Müzik dergisi Roll’un Temmuz sayısını okurken, Pink Floyd konusundaki bir sohbet sırasında Tuğrul Eryılmaz’ın gençlerin Radiohead sevgisi ile ilgili şu sözlerine rastladım: “ ‘Bütün plaklarını alıyoruz, onların yerine bir tane grup dinleyebileceksin, seç bakalım’ deseler, seçeceğin grup belli, Radiohead. Karanlık ama içindeki öfkeyi de sana dışarı vurduran, mutlu eden bir grup.” Tamamen katılıyorum. Radiohead, dünyada olanların farkına varmaları için gençleri düşünmeye sevk ediyor ve onları bir anlamda tutup sarsıyor.

Kanadalı gazeteci Naomi Klein’in yazdığı ve küreselleşme karşıtlarının “İncil”i haline gelen “No Logo” adlı kitabın hayranı olan entelektüel grup elemanları, 2001 yılında “Kid A” albümünün turnesi sırasında, hiçbir ticari markanın konser alanında yer almaması için kendilerine ait özel bir çadırda konser verdiler; internet sitelerini sürekli çeşitli sosyal ve politik konularda mesaj açıklamak için kullanıyorlar.Thom Yorke, 2000 yılında üçüncü dünya ülkelerinin borçlarının silinmesi için düzenlenen kampanyaya aktif destek verdi ve internet sitesinde yayınladığı mesajda borçları silmemekte direnen G8 ülkelerinin liderlerine şu soruyu sordu: “Geceleri nasıl uyuyacaksınız? Çocuklarınıza ne diyeceksiniz?”

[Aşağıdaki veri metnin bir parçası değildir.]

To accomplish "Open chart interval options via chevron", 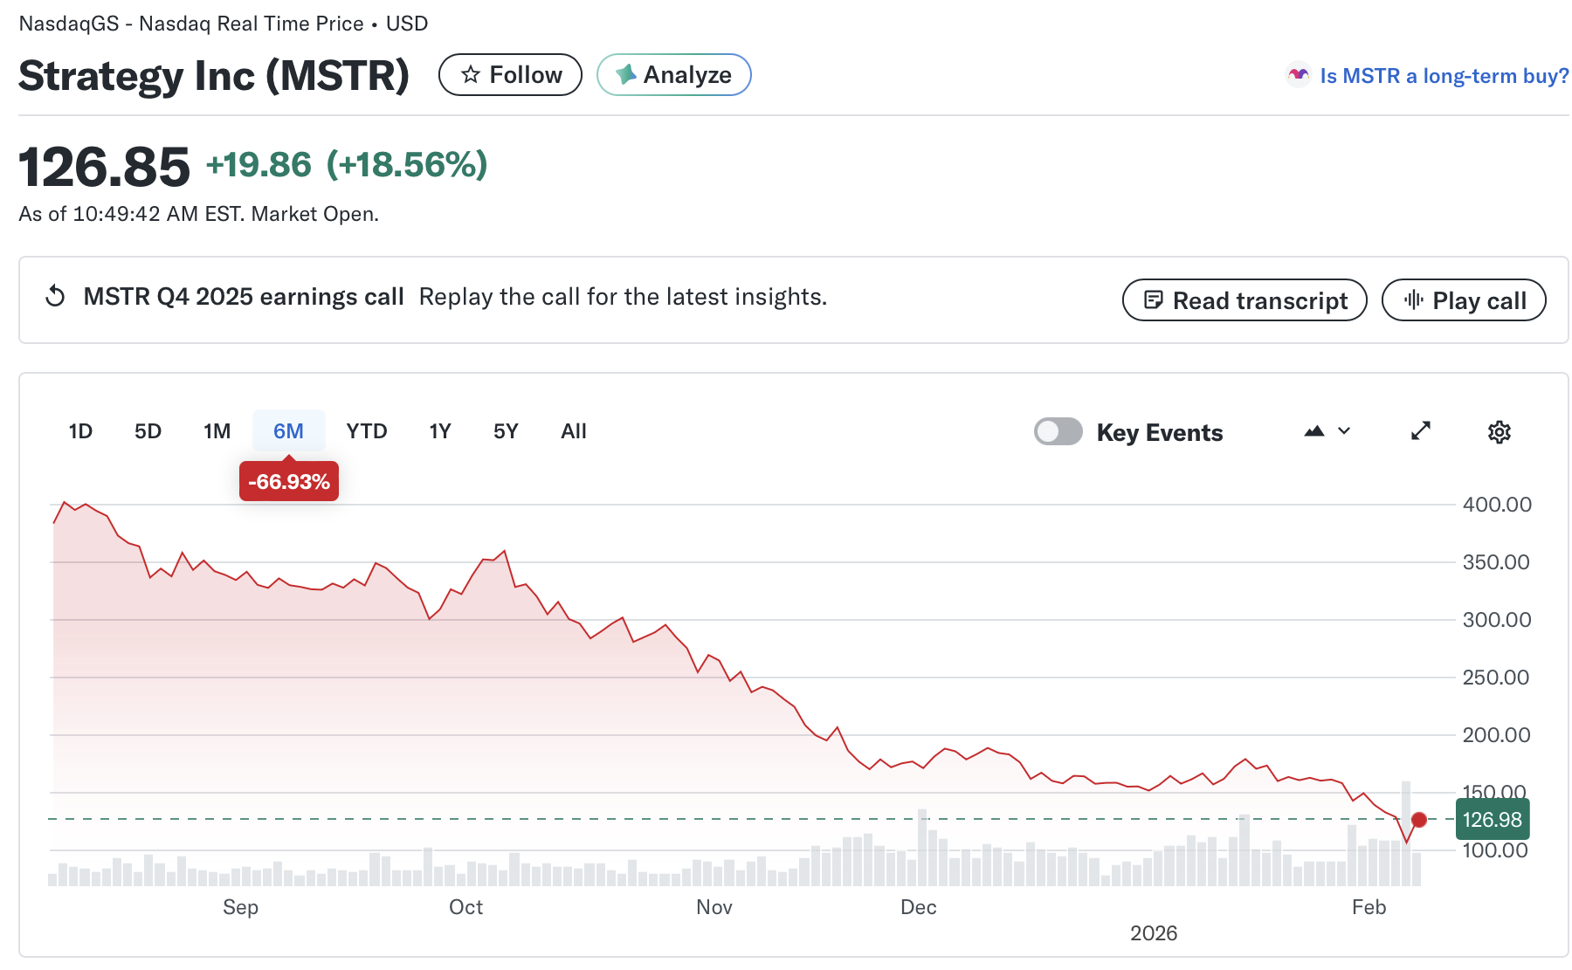I will pyautogui.click(x=1344, y=431).
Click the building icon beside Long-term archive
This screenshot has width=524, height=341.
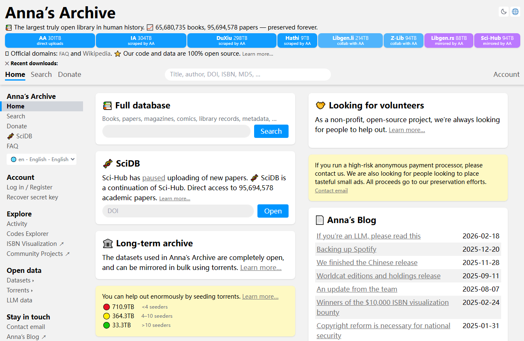pos(108,243)
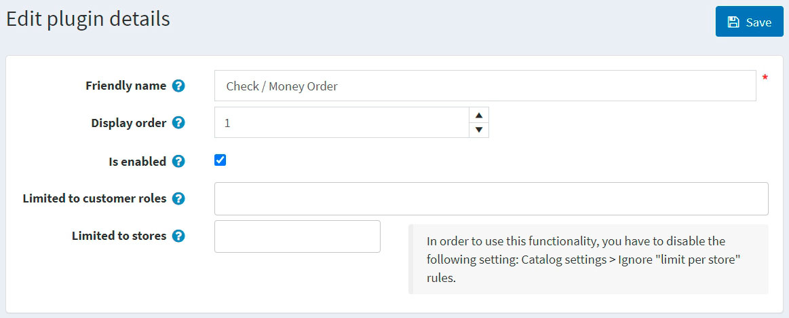Click the Catalog settings info note

click(x=588, y=260)
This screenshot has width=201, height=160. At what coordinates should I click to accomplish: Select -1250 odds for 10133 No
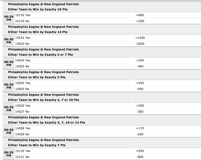[140, 21]
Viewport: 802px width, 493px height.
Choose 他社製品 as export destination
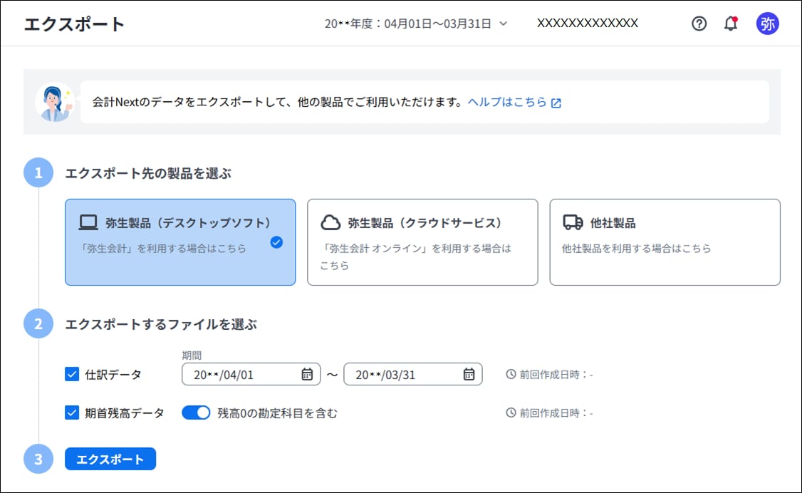(x=665, y=242)
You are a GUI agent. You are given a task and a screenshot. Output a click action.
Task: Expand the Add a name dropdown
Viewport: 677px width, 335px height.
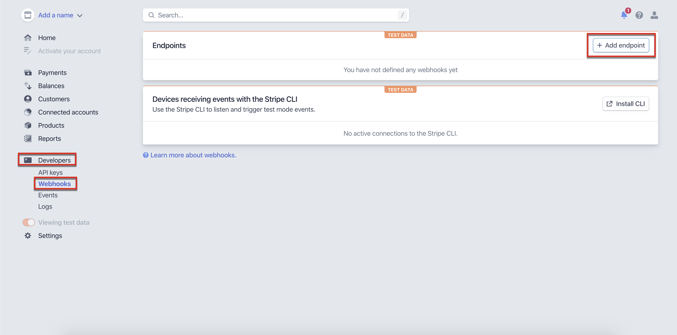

Yorke, en dikkat çeken açıklamalarından birini de, 2003 yılının Mart ayında İngiltere’nin Gloucestershire bölgesinde, Amerikan B52 bomba uçaklarının havalandığı yerde Irak Savaşı’nın başlamasını protesto için düzenlenen gösteride yaptı ve şöyle dedi: “Amerika seçimi hileyle kazanan bir grup dinci kaçık bağnaz tarafından yönetiliyor ve bunların iktidarda kalmak için tek yöntemleri savaş başlatmak. Gelecek seçimden önce bu savaşa ihtiyaçları var.”

Thom Yorke’u diğer rock yıldızları gibi görkemli partilerde görmeniz olanaklı değil. O yalnızca, dünyadaki işçileri desteklemek, küresel ısınmaya karşı önlem almak ve uluslararası haksız ticaret kurallarının yoksul ülkeler üzerindeki etkilerinin giderilmesi amacıyla verilen konserlere katılıyor.

Ben, çok başarılı bulduğum “The Eraser” albümü nedeniyle Thom Yorke’a bir kez daha şapka çıkarıyorum. Bir kez daha diyorum; çünkü o Radiohead’le yaptığı çalışmalarla bunu uzun yıllardır zaten hak ediyor. Müziğiyle hayatı daha güzel kılan, bir yandan da dünyanın daha iyi ve adaletli olması için çaba harcayan Thom Yorke’a selam olsun!